- Task prompt
Only lines holding the string "agent" are wanted; copy each one from the material.

━━━━━ Records for this task ━━━━━

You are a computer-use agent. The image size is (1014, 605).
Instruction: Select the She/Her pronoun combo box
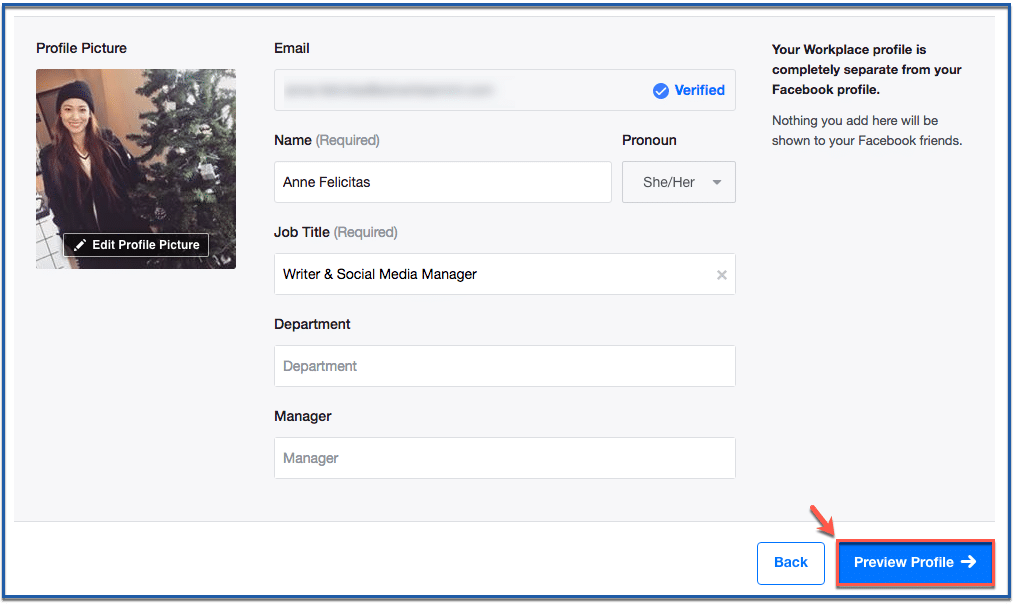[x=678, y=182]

━━━━━
━━━━━ Records for this task ━━━━━

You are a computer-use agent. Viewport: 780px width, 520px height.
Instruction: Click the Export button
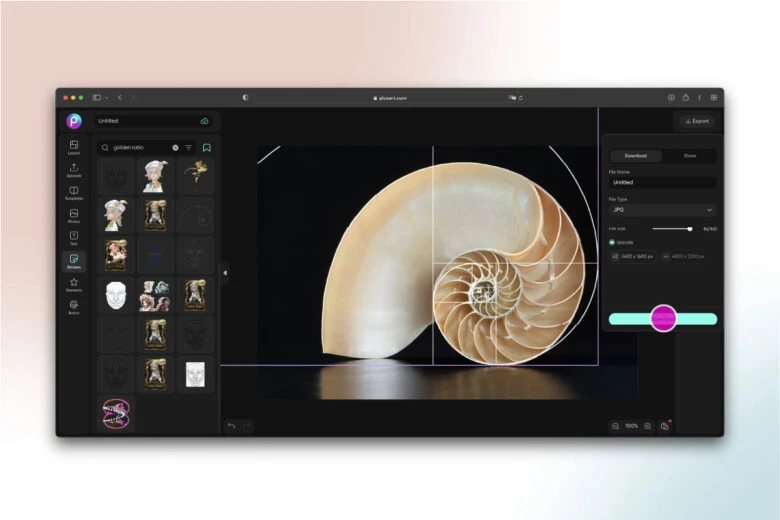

━━━━━

- Result of this exercise
You are a computer-use agent. The image size is (1014, 605).
You are a computer-use agent. Viewport: 780px width, 520px height.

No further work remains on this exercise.